David Udell comments on David Udell’s Shortform

David Udell 12 Jul 2022 19:35 UTC
3 points
Minor spoilers for planecrash (Book 3).
So! On a few moments’ ‘first-reflection’, it seems to Keltham that estimating the probability of Civilization being run by a Dark Conspiracy boils down to (1) the question of whether Civilization’s apparently huge efforts to build anti-Dark-Conspiracy citizens constitute sincere work that makes the Dark Conspiracy’s life harder, or fake work designed to only look like that; and (2) the prior probability that the Keepers and Governance would have arrived on the scene already corrupted, during the last major reorganization of Civilization a few decades ago. Keltham basically doesn’t think it’s possible for criminal-sociopaths to take over Keepers and Governance that start out actually functioning the way they currently claim to function, nor for criminal Conspirators to successfully conceal a major Conspiracy from a functional society not run in toto by that Conspiracy.
…
Suppose that Keltham is wrong about his point 1. Suppose that the optimal strategy for a tyranny in full control, is indeed for some reason to hide behind a veneer of Civilization full of costly signals of non-Conspiracy and disobedient people like Keltham. Under this assumption, the optimal strategy for a Dark Conspiracy looks like what you think Civilization is supposed to look like, and therefore the two cases are not distinguishable by observation.

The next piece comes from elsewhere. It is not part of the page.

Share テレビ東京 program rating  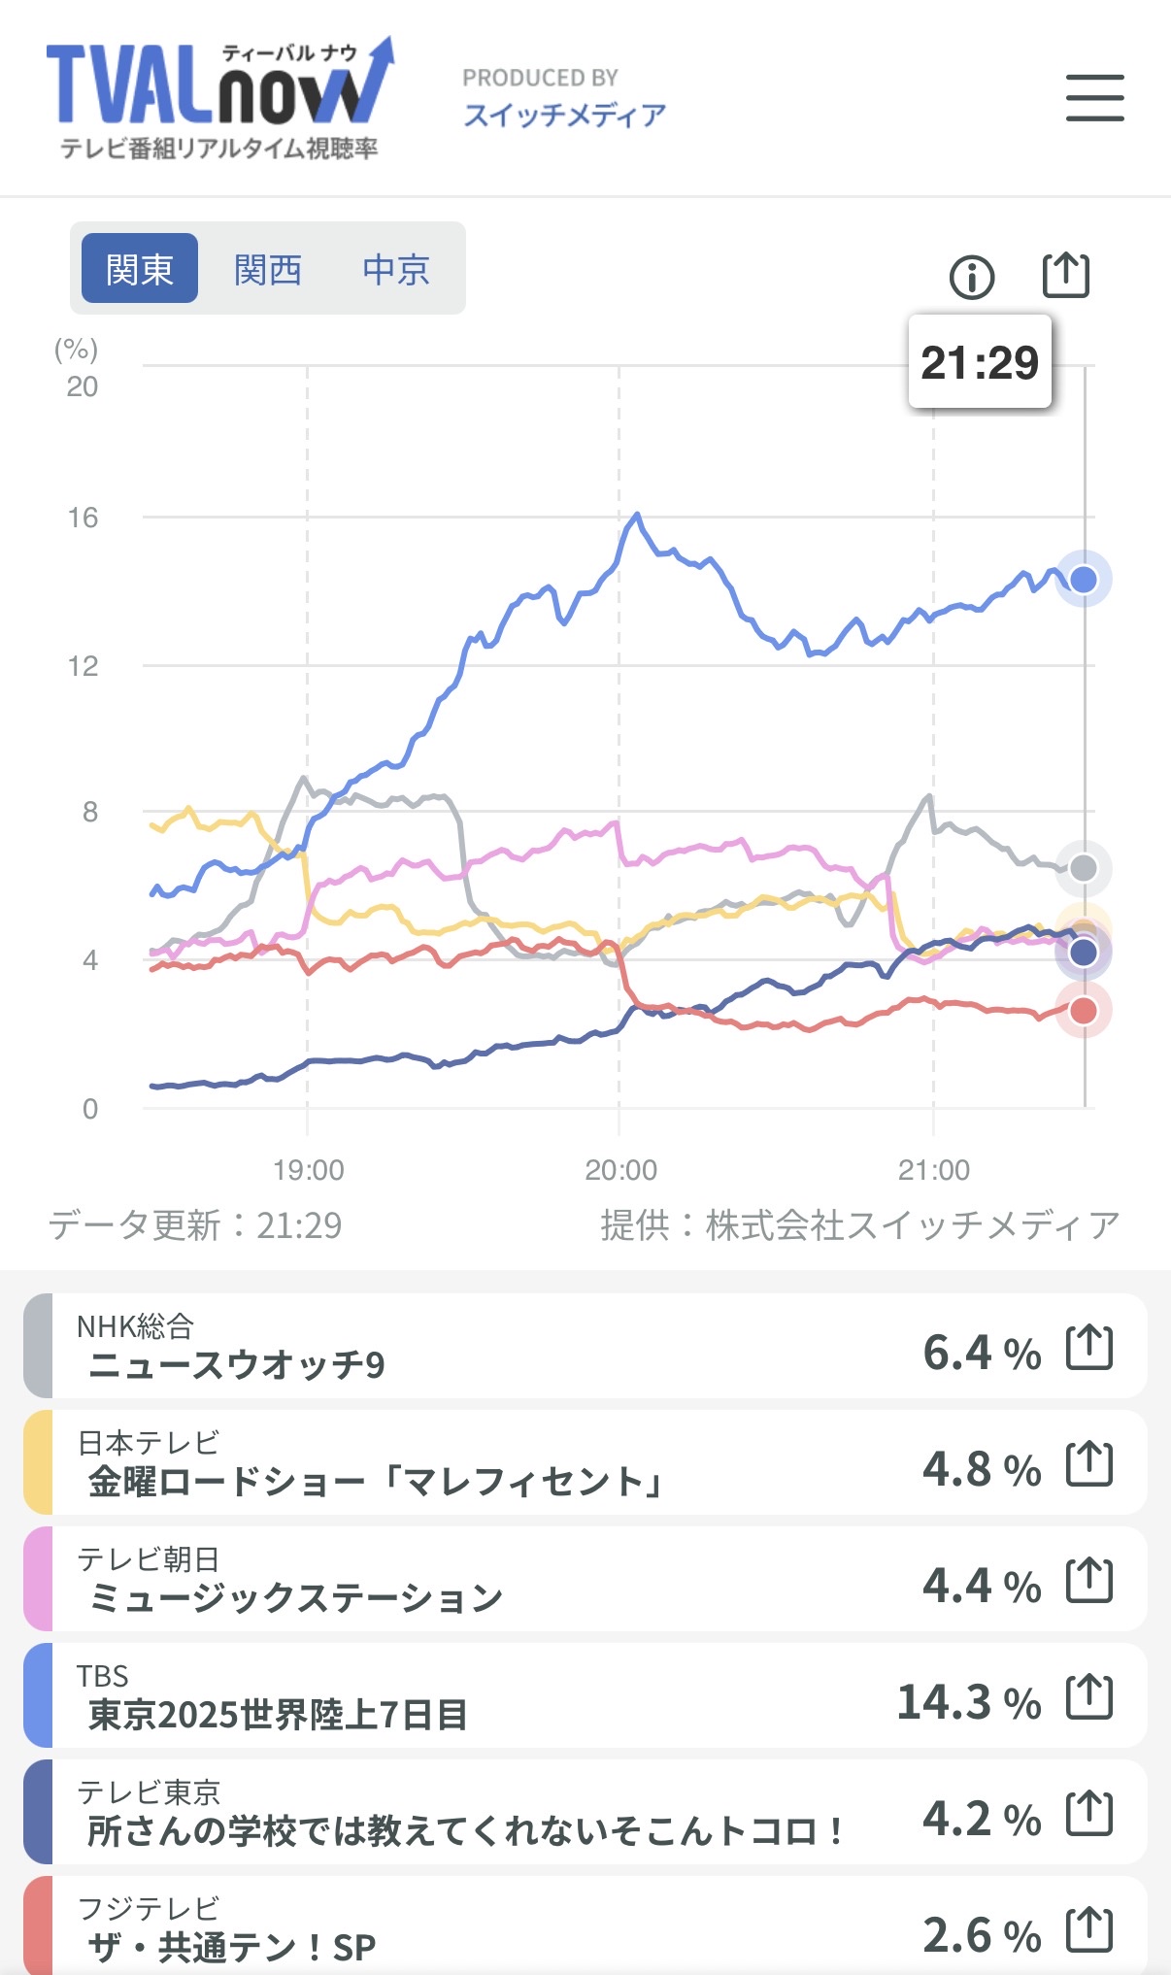[1088, 1814]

Then we have to consider the prior before evidence, which means, considering the question of how you’d end up with a Dark Conspiracy in charge in the first place, and how likely those scenarios look compared to Governance Uncorrupted.
--Eliezer, planecrash (Book 3)
My Eliezer-model says similar things about AGI behavioral profiles and AGI alignment! An AGI that is aware enough of the bigger picture of its training environment and smart enough to take advantage of that will have the option to deceive its trainers. That is, a smart, informed AGI can always show us what we want to see and therefore never be selected against while in training.
Past this threshold of situational awareness plus intelligence, we can no longer behaviorally distinguish corrigible AGIs from deceptive AGIs. So, past this point, we can only rely on our priors about the relatively likelihood of various AGI utility functions coming about earlier in training. My Eliezer-model now says that most utility functions SGD finds are misaligned with humanity’s utility function, and concludes that by this point we’re definitely fucked.